Some have run their own ventures, a few still continue to do so, they invest in start-ups and mentor entrepreneurs. What binds them together is the goal to foster entrepreneurship, drawing upon the expertise they represent as a 90-plus-strong-group to give the venture a better chance of succeeding.

They are The Chennai Angels, a group of individuals that puts money, a lot of their time and effort in nurturing start-ups. As a group they are as low key as the city they represent, preferring to let the success of the ventures they have nurtured do all the talking.
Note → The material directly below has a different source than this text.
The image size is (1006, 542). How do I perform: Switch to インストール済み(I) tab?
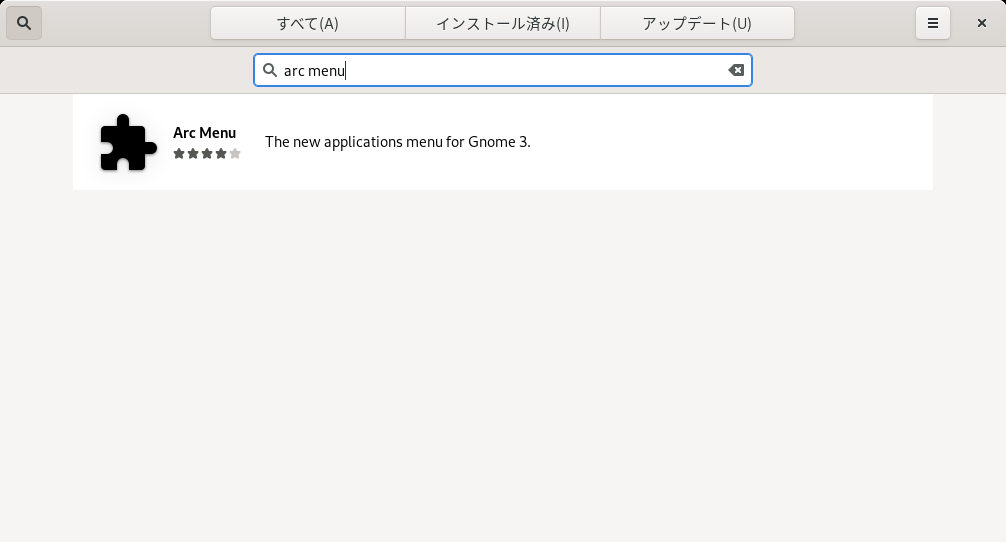(x=503, y=23)
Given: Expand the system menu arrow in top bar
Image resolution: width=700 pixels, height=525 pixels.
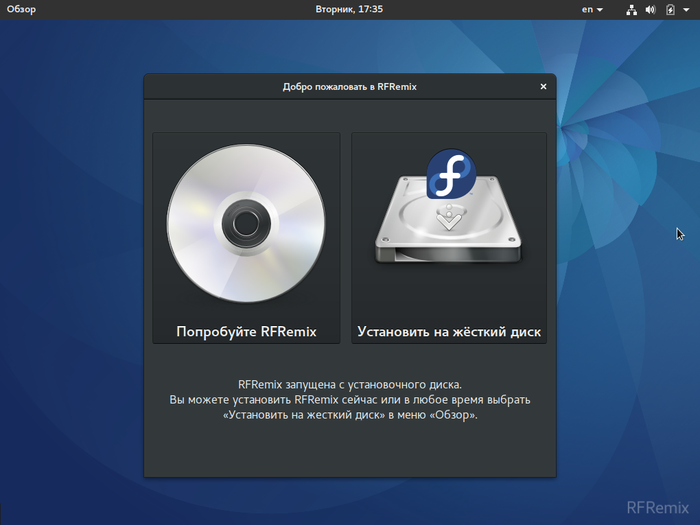Looking at the screenshot, I should [x=684, y=10].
Unlike a few other angel investor groups in the country that have a strong bias towards technology and Internet-based ventures, The Chennai Angels thanks to the profile of its members invests in a range of sectors such as clean tech, healthcare, education, Software-as-a-Service (SaaS), real estate and chemicals.

Port of call for entrepreneurs

“There is a great deal of ownership and passion to make it a stellar brand within the angel community,” says Rajeev Mecheri, a leading member of The Chennai Angels, of the network. “Largely, from day one,” he elaborates, “our ethos in Chennai Angels has been not about making money alone. It has been focussed on making sure we are the first port of call for an entrepreneur when he thinks about creating a business and getting funded. There is a humane side of investing which we focus on.”
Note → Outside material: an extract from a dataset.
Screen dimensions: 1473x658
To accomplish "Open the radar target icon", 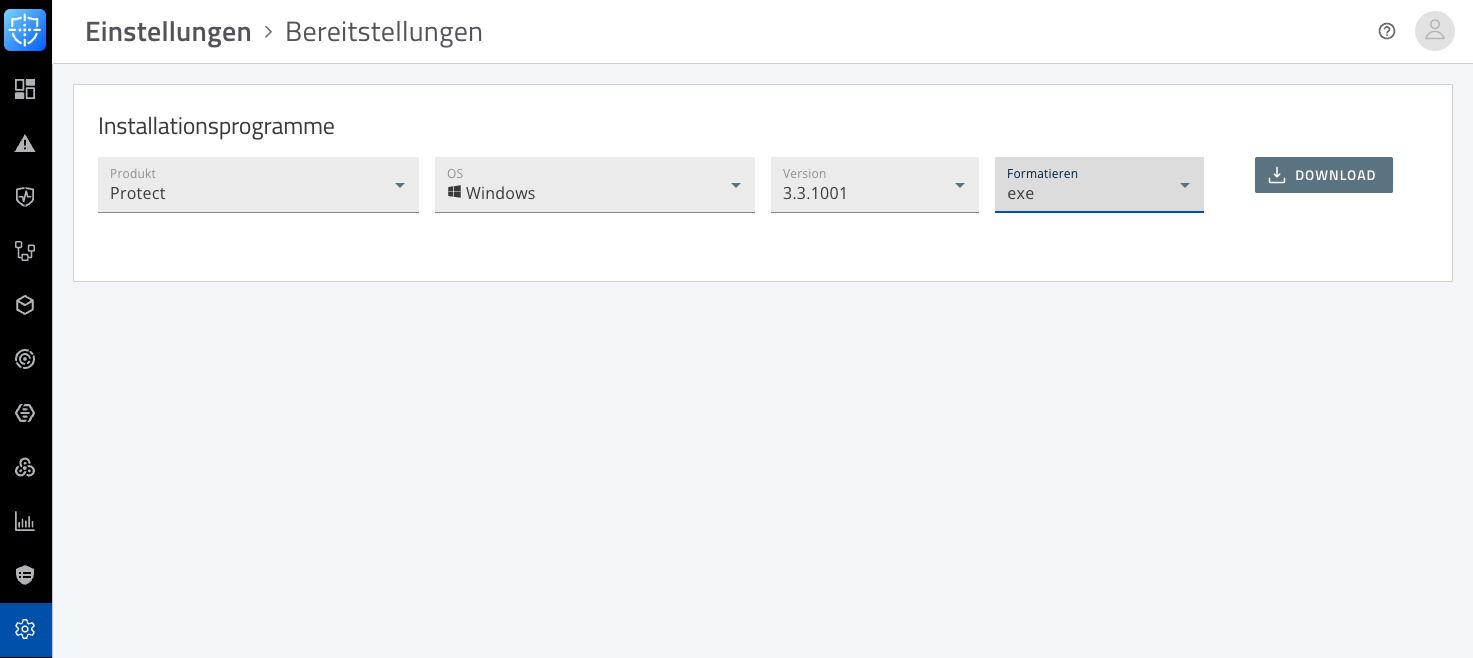I will click(x=25, y=359).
The conversations the members have with entrepreneurs are not always focussed on valuations, but it is in really making sure that The Chennai Angels give the right environment to the entrepreneur to perform. “We want not just the return out of it, but also want the legacy capital out of it: that it is a Chennai Angels groomed company,” adds Rajeev.

The Chennai Angels owes its origins to the Chennai Entrepreneurship Trust Fund established in 2007. The idea initially was to develop the entrepreneurial ecosystem in Tamil Nadu, but then as more members joined and diversity increased, the network started looking at ventures “one hour away.” That meant it would look at ventures in, say, Bengaluru or Hyderabad. The Chennai Angels has gone beyond that boundary too and invested in ventures from New Delhi too, probably because there is a strong Chennai connect.

Sameer Mehta, another leading member of the group, points out, “we are looking for great entrepreneurs and great entrepreneurial stories and they are not limited by geography.” They needed a connect and that could be through personal connections with individual members.

“Where we started and where we are today is a function of meeting more people. The investor appetite has also changed. We now have more angels who have come from different parts of India,” says Sameer.

Investment strategy

The Chennai Angels typically invests ₹2-3 crore in a venture, now doing bridge rounds too, and co-investing with venture capital firms. However, Chandu Nair, an active member of the network, says the cheque size is becoming something of a challenge. Some of the better ventures or certain types of businesses require much more money. This is where the Indian Angel Network, with its 500-odd members and a proposed fund, will become the first port of call for better entrepreneurs, posing a challenge to a smaller angel network like The Chennai Angels. The quality of the deal flow can get hampered, says Chandu.

It is to counter that, The Chennai Angels is increasing its outreach and improving its visibility, participating in various start-up events. And, trying to crash the time taken to decide on a deal.

According to Sameer, the angel ecosystem is still in its young days in India and the success of a network will depend on the exits and the returns the investors get. “If we continue to double down and make successes of the guys we have, I am pretty sure an entrepreneur will look at the success track record and the fact that the failure percentage is lower relative to other angel groups,” he adds.

According to K Mahalingam, member of The Chennai Angels, the intensity and involvement of a wider group of people in mentoring the companies are specific to The Chennai Angels. “The network is pretty close for us to reach out. They are benefiting from that,” he says and adds that the diversity of the members is fascinating.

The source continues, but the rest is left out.